• _Written instruction 1_:
Answer these questions using the mock cable.
(a) Which two groups of soldiers were involved in the bar brawl?
(b) On what date did the events that the writer reconstructs take place?
(c) Where did the soldiers decide to go after completing their drill?
• _Written instruction 2_: Translate this sentence from the mock cable into Spanish: "It so happened that our soldiers, who have been in Kenia on joint training mission completed their drill and decided to retire to a tavern for refreshments."
• _Written instruction 3_: Reproduce the mock cable word for word, everything from "I should have" down to "score and ten.".

• _Reading text_:
* * *

This is an advance copy of the diplomatic cable that WikiLeaks will intercept in the future, dispatched by the British High Commissioner in Nairobi reporting to his bosses at Whitehall, London, the bar brawl somewhere in Nanyuki, pitting Scottish and Irish soldiers.

I should have started this communiquÈ with deep felicitations from Kenia, but I’m constrained because I am not sanguine. As a matter of fact, I have summoned my energies to convey a deeply troubling tragedy that unfolded in our midst.

Don’t be alarmed at the semantic, "tragedy," nobody died, but the consequences were quite tragic on our collective dignity that was cultivated over a period of three score and ten.

I shall attempt to reconstruct the events of April 1, 2012, which, by strange coincidence of history, fell on April Fools’ Day, in a place near the Equator, on the fringes of the township of N-neri where the Queen ascended the throne three score ago.

inebriated soldiers

It so happened that our soldiers, who have been in Kenia on joint training mission completed their drill and decided to retire to a tavern for refreshments.

* * *

• _Record extracts_:
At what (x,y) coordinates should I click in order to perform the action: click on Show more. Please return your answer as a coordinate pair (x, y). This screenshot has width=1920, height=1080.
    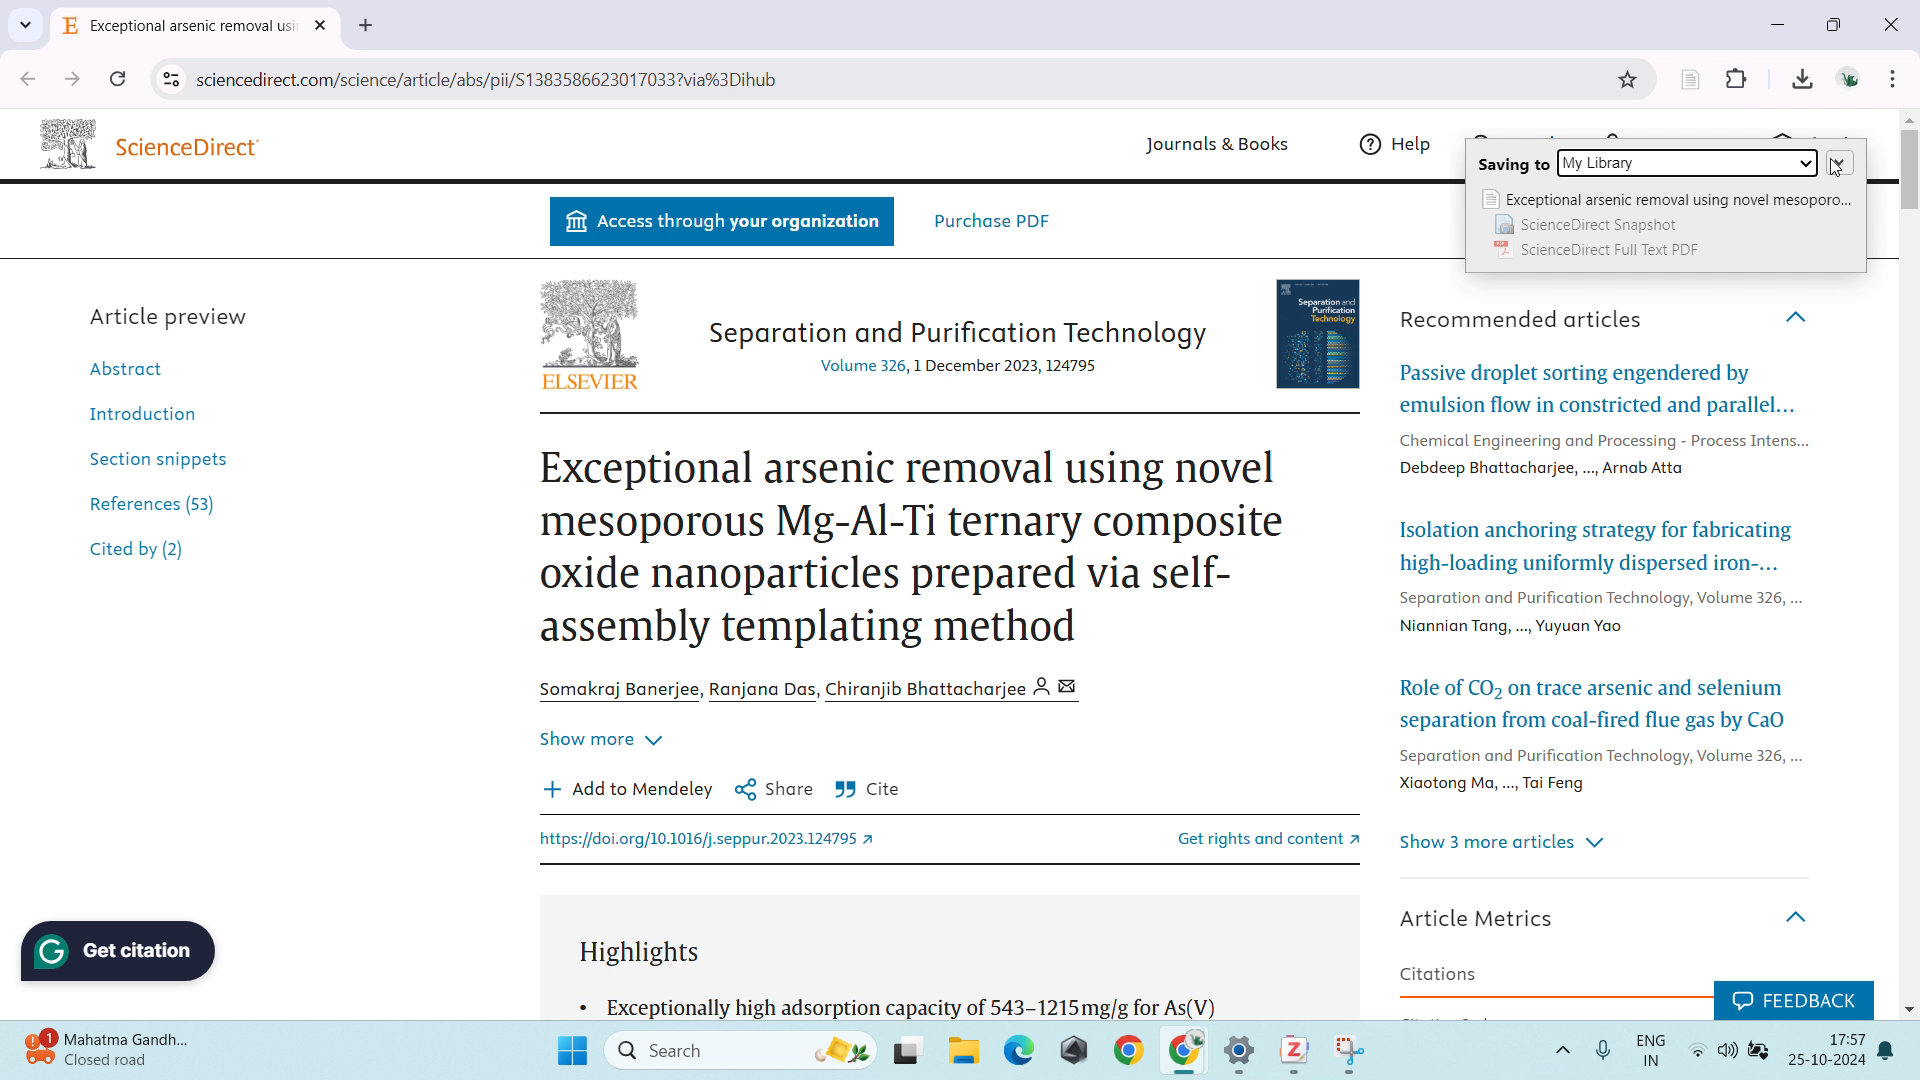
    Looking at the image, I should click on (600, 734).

* * *

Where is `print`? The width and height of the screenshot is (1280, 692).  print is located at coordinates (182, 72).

* * *

• _Correct result 1_:
(a) Scottish and Irish soldiers.
(b) April 1, 2012.
(c) To a tavern, for refreshments.

• _Correct result 2_: Sucedió que nuestros soldados, que han estado en Kenia en una misión de entrenamiento conjunto, completaron su instrucción y decidieron retirarse a una taberna para tomar un refrigerio.

• _Correct result 3_:
I should have started this communiquÈ with deep felicitations from Kenia, but I’m constrained because I am not sanguine. As a matter of fact, I have summoned my energies to convey a deeply troubling tragedy that unfolded in our midst.

Don’t be alarmed at the semantic, "tragedy," nobody died, but the consequences were quite tragic on our collective dignity that was cultivated over a period of three score and ten.